## EXERCISE AIM
Can you arrange the lines of the data, from the line containing "Screen dimensions: 503x283" through the end of the data, as a Markdown table with the columns Row and Line, leaving out blank lines?

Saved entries

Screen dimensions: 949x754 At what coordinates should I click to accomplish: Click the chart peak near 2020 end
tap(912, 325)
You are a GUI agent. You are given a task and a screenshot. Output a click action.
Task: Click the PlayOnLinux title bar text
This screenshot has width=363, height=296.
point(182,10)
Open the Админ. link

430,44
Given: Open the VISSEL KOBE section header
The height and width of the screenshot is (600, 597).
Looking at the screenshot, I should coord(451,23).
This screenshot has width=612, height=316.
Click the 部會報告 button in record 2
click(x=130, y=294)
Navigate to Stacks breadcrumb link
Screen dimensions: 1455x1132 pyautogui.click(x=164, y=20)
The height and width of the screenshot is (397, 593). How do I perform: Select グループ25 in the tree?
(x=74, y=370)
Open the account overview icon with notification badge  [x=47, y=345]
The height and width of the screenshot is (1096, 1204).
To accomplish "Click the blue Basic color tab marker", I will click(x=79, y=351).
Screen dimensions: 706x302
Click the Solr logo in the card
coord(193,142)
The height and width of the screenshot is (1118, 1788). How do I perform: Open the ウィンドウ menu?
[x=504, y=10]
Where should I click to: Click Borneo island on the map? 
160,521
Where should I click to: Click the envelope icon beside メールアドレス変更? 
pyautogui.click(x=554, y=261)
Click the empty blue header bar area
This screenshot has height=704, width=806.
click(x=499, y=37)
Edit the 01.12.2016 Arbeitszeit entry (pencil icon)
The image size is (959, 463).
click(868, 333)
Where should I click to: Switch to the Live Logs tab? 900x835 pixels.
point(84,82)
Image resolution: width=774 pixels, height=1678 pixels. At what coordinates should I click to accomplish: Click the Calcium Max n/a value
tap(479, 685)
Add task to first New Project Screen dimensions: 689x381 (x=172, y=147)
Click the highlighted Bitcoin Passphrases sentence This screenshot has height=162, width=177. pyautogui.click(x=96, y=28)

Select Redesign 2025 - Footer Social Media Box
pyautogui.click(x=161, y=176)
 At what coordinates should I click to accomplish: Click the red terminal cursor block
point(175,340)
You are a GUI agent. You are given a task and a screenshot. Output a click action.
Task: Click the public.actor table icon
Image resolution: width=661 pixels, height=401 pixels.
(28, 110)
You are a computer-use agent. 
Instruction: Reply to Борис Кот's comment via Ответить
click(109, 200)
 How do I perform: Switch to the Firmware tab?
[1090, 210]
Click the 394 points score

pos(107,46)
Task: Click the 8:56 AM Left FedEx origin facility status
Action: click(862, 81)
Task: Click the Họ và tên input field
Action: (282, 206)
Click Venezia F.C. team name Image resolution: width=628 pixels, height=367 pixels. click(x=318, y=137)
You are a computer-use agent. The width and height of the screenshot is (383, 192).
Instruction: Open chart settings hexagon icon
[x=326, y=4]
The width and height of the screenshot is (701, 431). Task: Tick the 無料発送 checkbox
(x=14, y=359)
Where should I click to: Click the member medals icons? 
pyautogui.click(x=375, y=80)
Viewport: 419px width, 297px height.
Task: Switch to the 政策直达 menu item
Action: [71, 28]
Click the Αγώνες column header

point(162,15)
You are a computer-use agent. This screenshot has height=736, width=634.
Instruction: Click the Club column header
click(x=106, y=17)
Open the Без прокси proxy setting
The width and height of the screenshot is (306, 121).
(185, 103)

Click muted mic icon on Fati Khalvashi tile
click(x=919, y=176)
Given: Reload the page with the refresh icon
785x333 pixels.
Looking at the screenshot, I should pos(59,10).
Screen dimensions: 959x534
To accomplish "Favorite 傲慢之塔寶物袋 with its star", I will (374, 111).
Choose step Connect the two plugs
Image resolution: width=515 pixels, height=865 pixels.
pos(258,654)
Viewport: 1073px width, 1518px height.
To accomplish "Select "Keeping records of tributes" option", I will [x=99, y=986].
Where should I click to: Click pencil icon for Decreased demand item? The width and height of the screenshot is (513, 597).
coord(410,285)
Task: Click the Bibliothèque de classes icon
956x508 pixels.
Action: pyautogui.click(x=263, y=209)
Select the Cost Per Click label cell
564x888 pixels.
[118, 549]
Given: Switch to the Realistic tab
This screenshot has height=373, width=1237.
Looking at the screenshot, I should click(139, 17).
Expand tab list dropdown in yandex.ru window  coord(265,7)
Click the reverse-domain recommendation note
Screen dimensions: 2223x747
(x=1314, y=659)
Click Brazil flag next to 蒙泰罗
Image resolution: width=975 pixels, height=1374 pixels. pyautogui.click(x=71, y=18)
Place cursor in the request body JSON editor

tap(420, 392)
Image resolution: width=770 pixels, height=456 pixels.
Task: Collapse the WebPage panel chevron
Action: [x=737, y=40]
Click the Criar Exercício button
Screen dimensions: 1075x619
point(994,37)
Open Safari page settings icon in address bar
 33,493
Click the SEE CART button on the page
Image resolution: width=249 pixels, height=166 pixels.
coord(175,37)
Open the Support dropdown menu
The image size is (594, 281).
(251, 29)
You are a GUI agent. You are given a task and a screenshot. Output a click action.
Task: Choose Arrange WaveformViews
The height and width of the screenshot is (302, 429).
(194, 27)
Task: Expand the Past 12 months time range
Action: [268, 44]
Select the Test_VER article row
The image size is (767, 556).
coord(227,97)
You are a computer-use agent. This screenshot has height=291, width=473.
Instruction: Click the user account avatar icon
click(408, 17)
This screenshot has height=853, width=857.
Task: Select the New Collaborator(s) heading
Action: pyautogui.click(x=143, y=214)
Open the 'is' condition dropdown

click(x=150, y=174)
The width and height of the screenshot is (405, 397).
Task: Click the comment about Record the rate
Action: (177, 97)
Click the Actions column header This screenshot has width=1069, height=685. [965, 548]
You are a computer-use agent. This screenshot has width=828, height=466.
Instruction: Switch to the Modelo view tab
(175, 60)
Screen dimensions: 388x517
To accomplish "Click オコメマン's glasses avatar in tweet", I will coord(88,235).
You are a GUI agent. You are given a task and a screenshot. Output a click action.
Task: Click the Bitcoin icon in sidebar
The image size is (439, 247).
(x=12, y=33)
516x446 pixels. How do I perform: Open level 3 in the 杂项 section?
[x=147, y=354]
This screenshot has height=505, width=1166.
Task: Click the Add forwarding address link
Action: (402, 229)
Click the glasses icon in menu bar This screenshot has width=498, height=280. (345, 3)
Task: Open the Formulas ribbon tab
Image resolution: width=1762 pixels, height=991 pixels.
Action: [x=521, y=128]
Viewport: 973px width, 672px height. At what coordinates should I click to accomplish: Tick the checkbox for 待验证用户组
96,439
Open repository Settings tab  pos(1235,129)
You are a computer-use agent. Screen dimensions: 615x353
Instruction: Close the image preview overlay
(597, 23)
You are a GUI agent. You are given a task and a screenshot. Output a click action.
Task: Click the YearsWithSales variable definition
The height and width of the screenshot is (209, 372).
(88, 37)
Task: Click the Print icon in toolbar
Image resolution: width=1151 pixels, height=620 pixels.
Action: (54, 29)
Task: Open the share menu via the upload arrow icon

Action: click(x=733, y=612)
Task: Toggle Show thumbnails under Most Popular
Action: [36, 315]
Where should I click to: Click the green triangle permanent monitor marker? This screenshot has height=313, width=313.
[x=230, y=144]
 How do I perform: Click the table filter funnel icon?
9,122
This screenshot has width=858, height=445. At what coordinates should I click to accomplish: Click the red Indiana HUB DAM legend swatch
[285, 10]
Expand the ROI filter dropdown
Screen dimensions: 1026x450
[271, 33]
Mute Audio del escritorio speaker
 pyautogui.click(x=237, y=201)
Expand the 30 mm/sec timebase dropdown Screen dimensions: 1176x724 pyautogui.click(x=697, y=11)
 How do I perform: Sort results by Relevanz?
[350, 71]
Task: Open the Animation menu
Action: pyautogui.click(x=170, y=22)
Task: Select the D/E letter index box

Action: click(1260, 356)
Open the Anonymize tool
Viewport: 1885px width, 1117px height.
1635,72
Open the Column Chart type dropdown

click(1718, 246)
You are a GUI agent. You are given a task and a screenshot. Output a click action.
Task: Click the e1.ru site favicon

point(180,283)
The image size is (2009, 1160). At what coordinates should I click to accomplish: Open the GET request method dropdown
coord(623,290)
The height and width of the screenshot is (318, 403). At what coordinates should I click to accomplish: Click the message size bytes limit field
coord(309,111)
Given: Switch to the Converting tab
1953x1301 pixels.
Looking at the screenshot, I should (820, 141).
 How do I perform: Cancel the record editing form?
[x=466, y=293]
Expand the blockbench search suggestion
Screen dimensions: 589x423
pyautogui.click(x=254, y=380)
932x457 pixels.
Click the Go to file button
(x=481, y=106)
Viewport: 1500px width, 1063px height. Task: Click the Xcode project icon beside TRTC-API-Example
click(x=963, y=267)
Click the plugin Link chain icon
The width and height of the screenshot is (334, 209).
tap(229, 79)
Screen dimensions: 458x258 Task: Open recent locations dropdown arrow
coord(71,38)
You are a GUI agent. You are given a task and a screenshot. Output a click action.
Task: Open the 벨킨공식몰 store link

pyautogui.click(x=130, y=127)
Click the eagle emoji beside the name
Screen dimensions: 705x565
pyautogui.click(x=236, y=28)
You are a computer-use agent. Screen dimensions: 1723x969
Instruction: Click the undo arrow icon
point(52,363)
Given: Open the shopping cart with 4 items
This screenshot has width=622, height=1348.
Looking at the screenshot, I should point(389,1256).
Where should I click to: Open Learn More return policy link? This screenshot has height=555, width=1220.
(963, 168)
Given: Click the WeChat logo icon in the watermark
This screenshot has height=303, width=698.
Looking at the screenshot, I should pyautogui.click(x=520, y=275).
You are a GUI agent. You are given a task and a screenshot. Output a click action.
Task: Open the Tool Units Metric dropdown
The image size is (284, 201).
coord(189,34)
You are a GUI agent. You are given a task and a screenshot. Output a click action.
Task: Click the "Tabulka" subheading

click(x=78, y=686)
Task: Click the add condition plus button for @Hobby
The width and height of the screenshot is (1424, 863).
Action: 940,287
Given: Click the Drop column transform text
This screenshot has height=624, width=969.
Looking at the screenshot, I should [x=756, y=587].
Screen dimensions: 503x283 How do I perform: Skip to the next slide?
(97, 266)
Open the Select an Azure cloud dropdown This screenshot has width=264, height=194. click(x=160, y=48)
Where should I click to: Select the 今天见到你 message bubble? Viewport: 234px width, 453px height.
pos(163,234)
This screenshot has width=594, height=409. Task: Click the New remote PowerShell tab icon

## EXERCISE ANSWER
| Row | Line |
|---|---|
| 1 | Screen dimensions: 503x283 How do I perform: Skip to the next slide? |
| 2 | (97, 266) |
| 3 | Open the Select an Azure cloud dropdown This screenshot has width=264, height=194. click(x=160, y=48) |
| 4 | Where should I click to: Select the 今天见到你 message bubble? Viewport: 234px width, 453px height. |
| 5 | pos(163,234) |
| 6 | This screenshot has width=594, height=409. Task: Click the New remote PowerShell tab icon |